In an article for the Graduate Seires exploring the tech that comes out of the Division X, Google says the camera tech inside Pixel smartphones was actually initially intended for Google Glass. The tech named GCam, first surfaced in 2011 when researchers began looking for a high resolution camera that could fit inside a pair of eyeglass frame for Google Glass. Since adding a giant camera on the side of the glasses was out of question, the team instead started looking at computational photography.

So, What is this computational photography that everyone is so crazy about?

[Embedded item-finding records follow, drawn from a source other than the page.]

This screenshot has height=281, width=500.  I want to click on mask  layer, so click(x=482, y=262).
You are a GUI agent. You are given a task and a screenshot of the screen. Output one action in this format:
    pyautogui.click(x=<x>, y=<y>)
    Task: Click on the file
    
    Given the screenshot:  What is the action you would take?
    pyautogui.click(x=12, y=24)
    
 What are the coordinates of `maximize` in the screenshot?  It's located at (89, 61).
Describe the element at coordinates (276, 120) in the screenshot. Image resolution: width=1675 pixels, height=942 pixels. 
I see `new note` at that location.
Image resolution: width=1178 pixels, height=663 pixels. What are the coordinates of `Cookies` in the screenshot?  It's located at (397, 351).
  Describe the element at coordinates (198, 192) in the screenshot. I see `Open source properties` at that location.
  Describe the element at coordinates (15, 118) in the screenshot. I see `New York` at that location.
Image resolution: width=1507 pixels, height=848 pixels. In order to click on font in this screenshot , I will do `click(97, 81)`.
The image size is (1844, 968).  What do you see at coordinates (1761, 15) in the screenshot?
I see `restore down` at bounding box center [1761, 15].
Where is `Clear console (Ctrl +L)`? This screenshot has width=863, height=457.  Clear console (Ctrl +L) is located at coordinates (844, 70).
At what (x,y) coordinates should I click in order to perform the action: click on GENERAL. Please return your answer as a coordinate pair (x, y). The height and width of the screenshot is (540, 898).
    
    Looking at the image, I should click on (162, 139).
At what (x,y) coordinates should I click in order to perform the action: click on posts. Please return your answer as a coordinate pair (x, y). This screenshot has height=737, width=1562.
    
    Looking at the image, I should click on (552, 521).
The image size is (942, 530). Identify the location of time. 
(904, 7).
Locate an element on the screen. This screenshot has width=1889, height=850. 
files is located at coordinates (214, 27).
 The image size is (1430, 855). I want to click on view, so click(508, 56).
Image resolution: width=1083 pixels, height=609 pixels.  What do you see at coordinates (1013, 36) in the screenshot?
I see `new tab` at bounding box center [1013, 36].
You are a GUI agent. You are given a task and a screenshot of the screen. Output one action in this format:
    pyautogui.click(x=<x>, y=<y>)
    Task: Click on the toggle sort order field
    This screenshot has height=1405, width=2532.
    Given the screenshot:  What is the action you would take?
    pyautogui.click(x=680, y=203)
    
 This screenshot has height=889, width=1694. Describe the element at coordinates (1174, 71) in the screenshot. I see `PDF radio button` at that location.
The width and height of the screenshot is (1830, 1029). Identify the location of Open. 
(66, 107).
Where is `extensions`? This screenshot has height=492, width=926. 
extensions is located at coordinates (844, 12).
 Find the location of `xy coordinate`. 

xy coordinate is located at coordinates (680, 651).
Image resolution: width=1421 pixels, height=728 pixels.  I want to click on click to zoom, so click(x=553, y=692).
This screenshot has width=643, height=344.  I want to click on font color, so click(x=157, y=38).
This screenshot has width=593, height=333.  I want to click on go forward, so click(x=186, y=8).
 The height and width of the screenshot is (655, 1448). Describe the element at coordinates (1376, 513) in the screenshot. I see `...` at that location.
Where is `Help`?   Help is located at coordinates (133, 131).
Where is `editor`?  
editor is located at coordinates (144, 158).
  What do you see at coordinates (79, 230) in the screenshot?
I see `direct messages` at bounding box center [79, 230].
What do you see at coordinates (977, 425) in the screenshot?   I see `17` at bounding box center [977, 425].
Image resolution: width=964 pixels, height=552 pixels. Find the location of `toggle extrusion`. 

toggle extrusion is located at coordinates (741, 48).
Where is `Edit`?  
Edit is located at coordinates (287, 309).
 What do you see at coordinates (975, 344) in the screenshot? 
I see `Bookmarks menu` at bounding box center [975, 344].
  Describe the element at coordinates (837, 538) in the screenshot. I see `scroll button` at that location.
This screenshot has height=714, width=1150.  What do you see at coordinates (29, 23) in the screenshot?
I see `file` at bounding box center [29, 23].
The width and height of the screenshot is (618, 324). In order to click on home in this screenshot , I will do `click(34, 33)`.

Image courtesy: wikipedia.com

It is digital processing to get more out of your camera hardware - for example, by improving color and lighting while pulling details out of the dark. That's really important given the limitations of the tiny image sensors and lenses in our phones, and the increasingly central role those cameras play in our lives. Google isn't the only one using computational photography to improve camera shots, Apple does that too. Apple's marketing chief Phil Schiller boasted that iPhone 11's new computational photography abilities are "Mad Science."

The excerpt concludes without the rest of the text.